The Consistency Mystery

post by Flaglandbase · 2022-04-23T08:05:34.050Z · LW · GW · 3 comments

Contents

3 comments

There is a strange bias that affects every human even if they believe the opposite.
For some reason, the reality we inhabit appears absolutely consistent and perfectly integrated. Everything happens for a precise reason, affecting everything else through an unbroken chain of logical connections without a single flaw or glitch. There has never been the tiniest violation of the laws that govern our minds' reality.

That is odd, because there are VASTLY more possible ways for minds to have completely absurd experiences. A randomly selected mind from the list of all possible minds should be having constantly changing meaningless hallucinations. Even their memories should be unstable.

It appears we are not randomly selected minds, but some type of special case. Specifically: our perceptions are entirely limited by the universe we appear to inhabit. Which implies this universe is not an illusion of our minds; instead our minds are fully part of the universe. 

This fact has been used to argue that we are not "Boltzmann Brains".
In the distant future of our universe, an infinite number of Boltzmann Brains will briefly "pop" into existence in empty space before immediately disintegrating again (this seems to be inevitable). Almost all of these Brains will have completely absurd experiences. But we are definitely not part of that infinite group.

Mathematically, this implies that a larger number of fully realized physical universes must also come into existence in the distant future, similar to Boltzmann Brains.

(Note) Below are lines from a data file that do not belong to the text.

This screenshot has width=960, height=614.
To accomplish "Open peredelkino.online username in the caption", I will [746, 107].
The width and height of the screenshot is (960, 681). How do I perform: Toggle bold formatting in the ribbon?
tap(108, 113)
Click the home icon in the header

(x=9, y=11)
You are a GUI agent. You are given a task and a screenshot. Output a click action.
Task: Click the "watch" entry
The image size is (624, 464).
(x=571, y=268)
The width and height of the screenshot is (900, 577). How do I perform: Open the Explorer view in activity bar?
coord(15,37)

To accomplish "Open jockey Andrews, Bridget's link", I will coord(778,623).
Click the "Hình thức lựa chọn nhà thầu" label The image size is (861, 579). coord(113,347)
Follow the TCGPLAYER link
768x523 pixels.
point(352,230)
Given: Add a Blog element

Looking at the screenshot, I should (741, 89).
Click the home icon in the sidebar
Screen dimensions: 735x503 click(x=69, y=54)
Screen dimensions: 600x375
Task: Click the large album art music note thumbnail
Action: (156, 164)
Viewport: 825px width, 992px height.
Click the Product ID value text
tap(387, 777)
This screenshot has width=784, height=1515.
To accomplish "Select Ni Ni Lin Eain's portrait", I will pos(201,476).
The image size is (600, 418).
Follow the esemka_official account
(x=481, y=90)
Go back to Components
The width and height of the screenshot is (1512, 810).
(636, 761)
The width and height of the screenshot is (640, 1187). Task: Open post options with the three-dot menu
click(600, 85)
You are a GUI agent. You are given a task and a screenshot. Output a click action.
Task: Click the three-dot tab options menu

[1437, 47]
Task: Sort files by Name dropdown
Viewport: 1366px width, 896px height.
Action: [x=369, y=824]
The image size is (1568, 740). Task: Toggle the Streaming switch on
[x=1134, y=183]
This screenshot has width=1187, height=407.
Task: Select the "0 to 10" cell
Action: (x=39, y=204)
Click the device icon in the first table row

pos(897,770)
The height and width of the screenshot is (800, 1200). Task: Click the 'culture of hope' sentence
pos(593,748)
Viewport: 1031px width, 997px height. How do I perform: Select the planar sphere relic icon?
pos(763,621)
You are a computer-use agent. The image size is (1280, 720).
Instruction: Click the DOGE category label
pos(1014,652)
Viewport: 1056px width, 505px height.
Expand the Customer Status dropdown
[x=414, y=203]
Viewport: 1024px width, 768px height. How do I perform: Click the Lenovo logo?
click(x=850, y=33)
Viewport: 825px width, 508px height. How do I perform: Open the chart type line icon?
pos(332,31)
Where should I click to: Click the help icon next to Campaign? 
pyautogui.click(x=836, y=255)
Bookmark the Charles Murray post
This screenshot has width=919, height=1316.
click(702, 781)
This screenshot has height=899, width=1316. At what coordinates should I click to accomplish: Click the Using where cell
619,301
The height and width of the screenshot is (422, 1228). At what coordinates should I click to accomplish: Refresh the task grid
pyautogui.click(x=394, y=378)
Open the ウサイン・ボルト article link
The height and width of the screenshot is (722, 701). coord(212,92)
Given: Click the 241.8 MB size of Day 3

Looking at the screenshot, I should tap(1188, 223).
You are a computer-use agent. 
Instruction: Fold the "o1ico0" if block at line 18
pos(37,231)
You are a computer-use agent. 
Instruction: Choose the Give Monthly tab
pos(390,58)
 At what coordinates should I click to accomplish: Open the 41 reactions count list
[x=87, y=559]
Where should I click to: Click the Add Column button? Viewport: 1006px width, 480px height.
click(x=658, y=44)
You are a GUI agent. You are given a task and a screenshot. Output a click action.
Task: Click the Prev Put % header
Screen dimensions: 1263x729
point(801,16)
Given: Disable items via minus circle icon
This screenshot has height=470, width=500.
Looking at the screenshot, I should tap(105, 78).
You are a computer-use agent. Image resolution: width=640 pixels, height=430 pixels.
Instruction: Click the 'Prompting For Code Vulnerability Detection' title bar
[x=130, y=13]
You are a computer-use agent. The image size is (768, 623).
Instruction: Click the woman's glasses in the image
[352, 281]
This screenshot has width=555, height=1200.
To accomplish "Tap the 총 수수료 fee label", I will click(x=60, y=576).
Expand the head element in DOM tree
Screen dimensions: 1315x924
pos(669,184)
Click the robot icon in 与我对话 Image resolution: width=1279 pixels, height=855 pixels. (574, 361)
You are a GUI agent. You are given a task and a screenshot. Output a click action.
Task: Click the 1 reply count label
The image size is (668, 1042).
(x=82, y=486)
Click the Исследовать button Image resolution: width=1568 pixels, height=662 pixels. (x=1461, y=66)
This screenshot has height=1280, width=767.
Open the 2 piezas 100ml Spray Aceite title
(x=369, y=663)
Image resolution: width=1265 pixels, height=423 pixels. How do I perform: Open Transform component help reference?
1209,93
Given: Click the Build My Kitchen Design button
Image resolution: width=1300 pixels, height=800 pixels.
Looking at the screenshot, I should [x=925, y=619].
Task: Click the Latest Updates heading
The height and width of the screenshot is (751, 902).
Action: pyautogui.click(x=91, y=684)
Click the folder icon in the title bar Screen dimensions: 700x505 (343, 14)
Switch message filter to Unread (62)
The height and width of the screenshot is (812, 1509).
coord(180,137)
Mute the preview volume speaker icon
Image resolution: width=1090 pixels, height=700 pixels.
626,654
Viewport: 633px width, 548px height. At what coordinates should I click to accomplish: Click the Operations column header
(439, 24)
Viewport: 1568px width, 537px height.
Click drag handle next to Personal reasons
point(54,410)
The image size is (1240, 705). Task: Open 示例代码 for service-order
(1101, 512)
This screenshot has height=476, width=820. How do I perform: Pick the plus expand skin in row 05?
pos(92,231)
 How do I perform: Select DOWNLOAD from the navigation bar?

Several ways have been suggested this could happen ("A Big Bang In A Little Room", Zeeya Merali, 2017), but there could be easier ways. We are actually probably part of a "Boltzmann Universe". 
In fact it may be EASIER for nature to create an entire universe that contains minds, than to create just a mind by itself.

Another way to look at it is to consider any string of random numbers without end. Eventually, you will come across a string of numbers that describes a "Boltzmann Mind", which will (almost certainly) have a very brief and absurd existence. 
However, LONG before then, you will come across many mathematical equations that will fully describe entire universes if you solve them. In fact the type of equation that generated our universe may actually be one of the most "productive" such equations possible.

3 comments

Comments sorted by top scores.

comment by Donald Hobson (donald-hobson) · 2022-04-23T12:09:36.431Z · LW(p) · GW(p)

However, LONG before then, you will come across many mathematical equations that will fully describe entire universes if you solve them.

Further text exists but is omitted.